Wednesday, July 05, 2006

The Disturbing Health Status of the Black Male

In 1990, an article in the ‘New England Journal of Medicine’ reported that “Black men in Harlem were less likely to reach the age of 65 than men in Bangladesh.” A recent comparison of current federal health data with the ‘2005 Human Development Index’ published by the United Nations shows that the poor international health status of black men in the United States persists in the new millennium. Today, the average American can expect to live 5 years longer than a Palestinian -- unless that American is a black male, in which case he can expect to die three years sooner.
The life expectancy at birth for black males in the U.S. (68.8) is lower than that for males in Iran (69.0), Colombia (69.3), and Sri Lanka (71.5) -- populations identified by the United Nations as having “medium human development.” In fact, the average life expectancy for black males is much closer to that of Vietnam, El Salvador, and Iraq than it is to the life expectancy of white males in the U.S. What accounts for this strikingly poor international health status for black males in the U.S.? And, most importantly, what should we do about it?

A reflection of racial disparities in health
The peculiar paradox of a “Third World” health status for a group living in the richest and most medically advanced country in the world is deeply unsettling. Grasping this phenomenon requires a core understanding of the enduring racial differences in men’s health in the United States. Black males have the shortest life span of all racial or ethnic groups in the nation -- a fact that has remained unchanged for at least the past 100 years. In fact, black men have the highest overall mortality rate across all geographic regions in the U.S. and across all age groups from birth to age 84, with the widest racial gaps in mortality occurring in the prime adult years, ages 25-54.

§ Assigned task A
Name every country other than the United States that appears in the article on the health of black men.
§ Assigned task B
Resume the article on the health of black men in the U.S., writing on from its final sentence.

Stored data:
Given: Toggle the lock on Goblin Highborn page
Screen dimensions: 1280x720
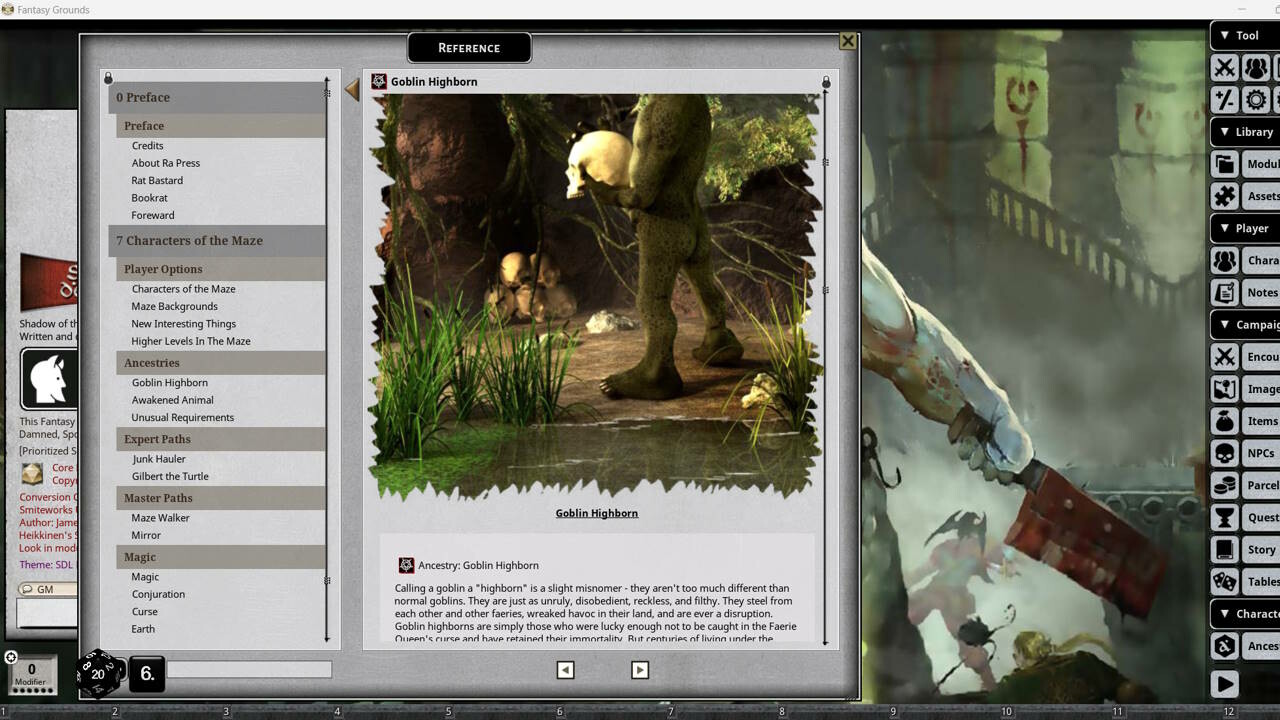Looking at the screenshot, I should [x=826, y=81].

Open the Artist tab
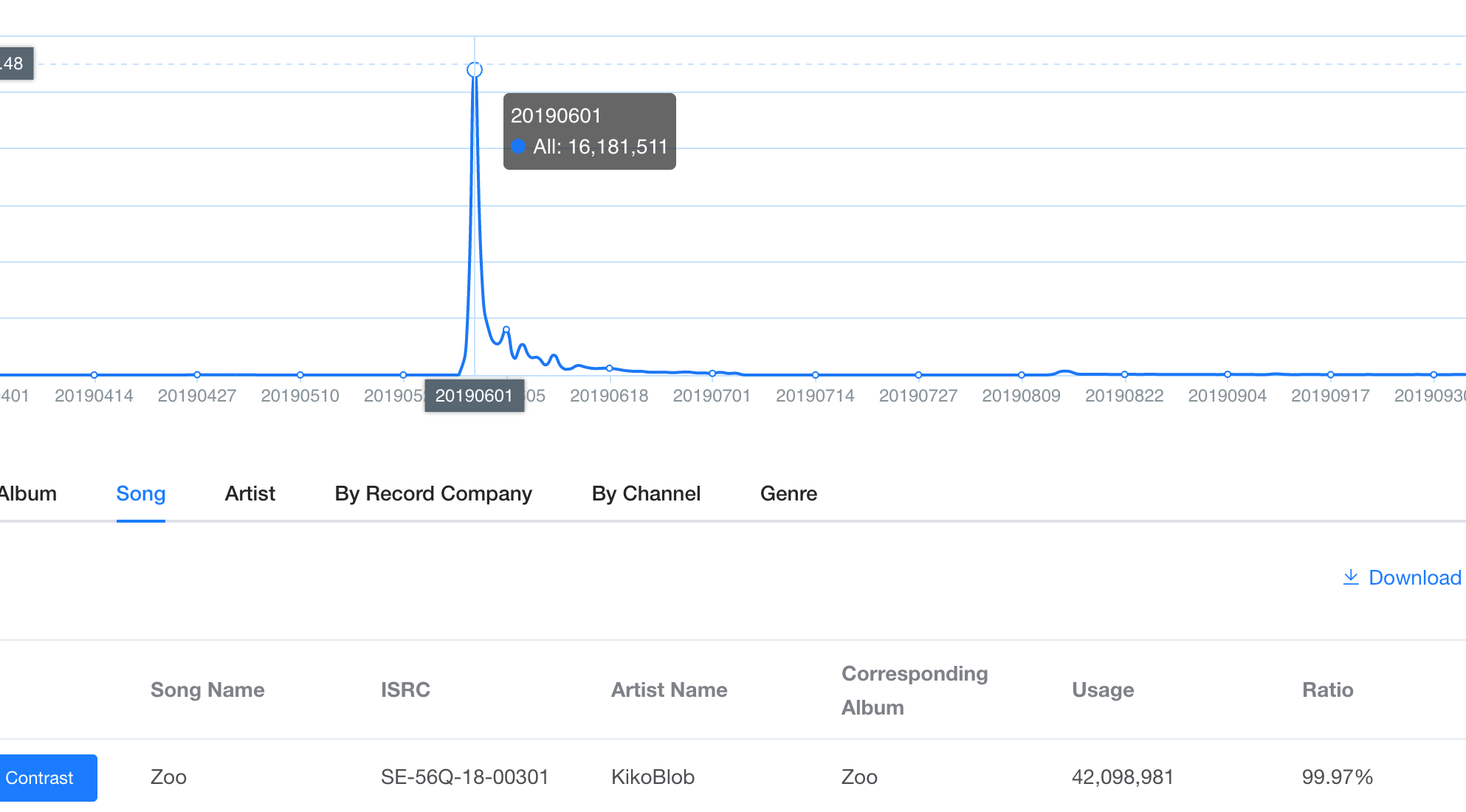[x=250, y=493]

§ Expected answer A
Bangladesh, Iran, Colombia, Sri Lanka, Vietnam, El Salvador, Iraq

§ Expected answer B
Racial disparities in men’s health exist across virtually all major chronic diseases. For example, in comparison to their white male counterparts, black men have a 40 percent higher incidence of type 2 diabetes and they are 20% more likely to die from heart disease. Black males ages 22-44 are 20 times more likely to develop kidney failure due to high blood pressure than are white males in the same age group. Black men also have the highest overall cancer incidence and mortality in the country and the highest rates of hypertension in the world.
Racial disparities in men’s health are hardly limited to chronic diseases. For example, black men have the highest HIV incidence and AIDS mortality rates, the highest STD incidence, and the highest homicide rates in the U.S. 5 black veterans are more likely to suffer combat-related post-traumatic stress syndrome.
In addition, black men are severely over represented in the nation’s prisons, and black male inmates have worse health, including higher rates of circulatory disease, HIV, and dental health problems than do white inmates. The black male incarceration rate (3,457 per 100,000) is 8 times higher than that of whites, with black men comprising roughly half (47%) of the nation’s 2.1 million inmates but only 6% of the general population. Black males and females are also over represented among other medically at-risk populations, including foster care residents and the homeless.